OrchMLLM: Orchestrate Multimodal Data with Batch Post-Balancing to Accelerate Multimodal Large Language Model Training
Multimodal large language models (MLLMs), such as GPT-4o, are garnering significant attention. During the exploration of MLLM training, we identified Modality Composition Incoherence, a phenomenon that the proportion of a certain modality varies dramatically across different examples. It exacerbates the challenges of addressing mini-batch imbalances, which lead to uneven GPU utilization between Data Parallel (DP) instances and severely degrades the efficiency and scalability of MLLM training, ultimately affecting training speed and hindering further research on MLLMs. To address these challenges, we introduce OrchMLLM, a comprehensive framework designed to mitigate the inefficiencies in MLLM training caused by Modality Composition Incoherence. First, we propose Batch Post-Balancing Dispatcher, a technique that efficiently eliminates mini-batch imbalances in sequential data.

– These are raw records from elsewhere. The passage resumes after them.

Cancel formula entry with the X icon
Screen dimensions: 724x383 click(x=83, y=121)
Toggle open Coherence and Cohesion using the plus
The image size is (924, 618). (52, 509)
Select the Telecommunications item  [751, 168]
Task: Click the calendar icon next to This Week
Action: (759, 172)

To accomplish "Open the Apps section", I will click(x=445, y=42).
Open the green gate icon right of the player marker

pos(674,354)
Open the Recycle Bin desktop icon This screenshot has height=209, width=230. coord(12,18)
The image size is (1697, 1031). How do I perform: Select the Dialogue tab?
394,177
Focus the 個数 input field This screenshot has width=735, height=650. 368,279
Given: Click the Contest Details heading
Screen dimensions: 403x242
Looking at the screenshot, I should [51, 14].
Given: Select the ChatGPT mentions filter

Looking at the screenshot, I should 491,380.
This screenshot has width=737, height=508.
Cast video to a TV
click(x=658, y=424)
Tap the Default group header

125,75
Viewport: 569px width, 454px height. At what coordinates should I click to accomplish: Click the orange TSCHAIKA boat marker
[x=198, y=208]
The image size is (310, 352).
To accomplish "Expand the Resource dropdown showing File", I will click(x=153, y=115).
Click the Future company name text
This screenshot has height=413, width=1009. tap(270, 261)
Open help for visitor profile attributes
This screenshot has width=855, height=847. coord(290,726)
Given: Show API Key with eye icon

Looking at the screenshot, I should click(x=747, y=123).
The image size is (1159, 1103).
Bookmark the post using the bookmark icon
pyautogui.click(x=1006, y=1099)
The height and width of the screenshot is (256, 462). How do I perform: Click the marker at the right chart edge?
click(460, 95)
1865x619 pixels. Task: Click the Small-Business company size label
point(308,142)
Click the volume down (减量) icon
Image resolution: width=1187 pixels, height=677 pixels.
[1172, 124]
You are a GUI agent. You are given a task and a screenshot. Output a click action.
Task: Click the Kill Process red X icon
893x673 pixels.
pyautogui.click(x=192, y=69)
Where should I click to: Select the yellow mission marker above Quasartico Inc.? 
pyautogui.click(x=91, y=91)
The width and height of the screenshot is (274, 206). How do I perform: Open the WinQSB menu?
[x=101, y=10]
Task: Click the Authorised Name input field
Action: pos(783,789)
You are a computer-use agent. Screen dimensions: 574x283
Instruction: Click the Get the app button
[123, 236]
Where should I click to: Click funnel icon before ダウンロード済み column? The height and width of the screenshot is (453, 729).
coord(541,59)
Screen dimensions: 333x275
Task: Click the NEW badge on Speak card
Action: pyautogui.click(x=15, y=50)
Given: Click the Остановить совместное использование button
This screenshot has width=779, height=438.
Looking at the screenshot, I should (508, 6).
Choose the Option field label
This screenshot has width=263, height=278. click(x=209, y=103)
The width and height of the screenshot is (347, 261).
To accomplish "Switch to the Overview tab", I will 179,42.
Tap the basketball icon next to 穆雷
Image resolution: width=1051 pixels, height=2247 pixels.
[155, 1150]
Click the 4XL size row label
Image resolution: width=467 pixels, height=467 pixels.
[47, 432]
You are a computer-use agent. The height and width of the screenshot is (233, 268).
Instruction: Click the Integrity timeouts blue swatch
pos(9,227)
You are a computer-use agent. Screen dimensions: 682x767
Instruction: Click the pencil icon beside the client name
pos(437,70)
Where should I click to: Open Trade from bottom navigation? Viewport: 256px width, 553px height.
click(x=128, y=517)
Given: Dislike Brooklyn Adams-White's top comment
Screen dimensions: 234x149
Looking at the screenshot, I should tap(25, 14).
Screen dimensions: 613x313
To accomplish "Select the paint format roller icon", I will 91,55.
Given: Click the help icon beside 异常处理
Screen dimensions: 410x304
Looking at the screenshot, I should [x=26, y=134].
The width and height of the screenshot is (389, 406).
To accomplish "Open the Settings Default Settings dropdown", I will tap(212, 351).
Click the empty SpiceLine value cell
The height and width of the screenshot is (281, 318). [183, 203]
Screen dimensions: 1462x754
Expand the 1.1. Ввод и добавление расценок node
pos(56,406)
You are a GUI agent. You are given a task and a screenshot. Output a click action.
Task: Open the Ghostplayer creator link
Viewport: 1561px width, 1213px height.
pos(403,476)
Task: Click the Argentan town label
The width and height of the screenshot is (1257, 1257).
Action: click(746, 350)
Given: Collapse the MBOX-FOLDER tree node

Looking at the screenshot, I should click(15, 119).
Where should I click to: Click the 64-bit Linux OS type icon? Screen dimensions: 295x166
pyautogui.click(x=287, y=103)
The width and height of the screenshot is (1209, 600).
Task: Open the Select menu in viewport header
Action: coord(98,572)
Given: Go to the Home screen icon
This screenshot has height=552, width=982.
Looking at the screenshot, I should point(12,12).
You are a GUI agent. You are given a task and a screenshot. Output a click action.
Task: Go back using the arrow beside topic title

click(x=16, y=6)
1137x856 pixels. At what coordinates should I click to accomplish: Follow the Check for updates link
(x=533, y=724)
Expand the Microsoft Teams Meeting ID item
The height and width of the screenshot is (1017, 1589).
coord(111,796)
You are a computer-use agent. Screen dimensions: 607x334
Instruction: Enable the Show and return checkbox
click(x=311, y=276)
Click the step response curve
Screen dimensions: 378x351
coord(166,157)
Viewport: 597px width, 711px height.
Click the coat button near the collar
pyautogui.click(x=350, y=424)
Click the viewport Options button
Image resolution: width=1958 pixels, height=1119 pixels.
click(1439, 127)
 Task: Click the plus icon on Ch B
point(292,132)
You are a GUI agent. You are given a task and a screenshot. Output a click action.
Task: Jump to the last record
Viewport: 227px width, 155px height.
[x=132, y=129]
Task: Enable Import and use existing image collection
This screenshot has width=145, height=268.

Additionally, we integrate MLLM Global Orchestrator into the training framework to orchestrate multimodal data and tackle the issues arising from Modality Composition Incoherence. We evaluate OrchMLLM across various MLLM sizes, demonstrating its efficiency and scalability. Experimental results reveal that OrchMLLM achieves a Model FLOPs Utilization (MFU) of $41.6%$ when training an 84B MLLM with three modalities on $2560$ H100 GPUs, outperforming Megatron-LM by up to $3.1\times$ in throughput.
💡 Research Summary
The paper addresses a critical bottleneck in training multimodal large language models (MLLMs), namely the “Modality Composition Incoherence” problem, where the proportion of each modality varies dramatically across training examples. This variability leads to severe mini‑batch imbalances across data‑parallel (DP) instances, causing uneven GPU utilization, long idle times, and high communication overhead. Existing pre‑balancing methods attempt to equalize token counts at the example‑level before the forward pass, but they cannot simultaneously balance all phases (vision encoder, audio encoder, LLM backbone) in a multimodal pipeline, making them ineffective for omni‑modal models.
OrchMLLM introduces a two‑stage solution. First, the Batch Post‑Balancing Dispatcher rearranges mini‑batches after they have been sampled, grouping data by modality and re‑assigning them across DP instances so that each phase receives batches with equal token counts. This post‑balancing leverages the insight that rearranging batches does not affect training outcomes (consequence‑invariance). The paper proposes several algorithms (greedy, dynamic programming, histogram‑based) to compute the optimal rearrangement under different workload scenarios.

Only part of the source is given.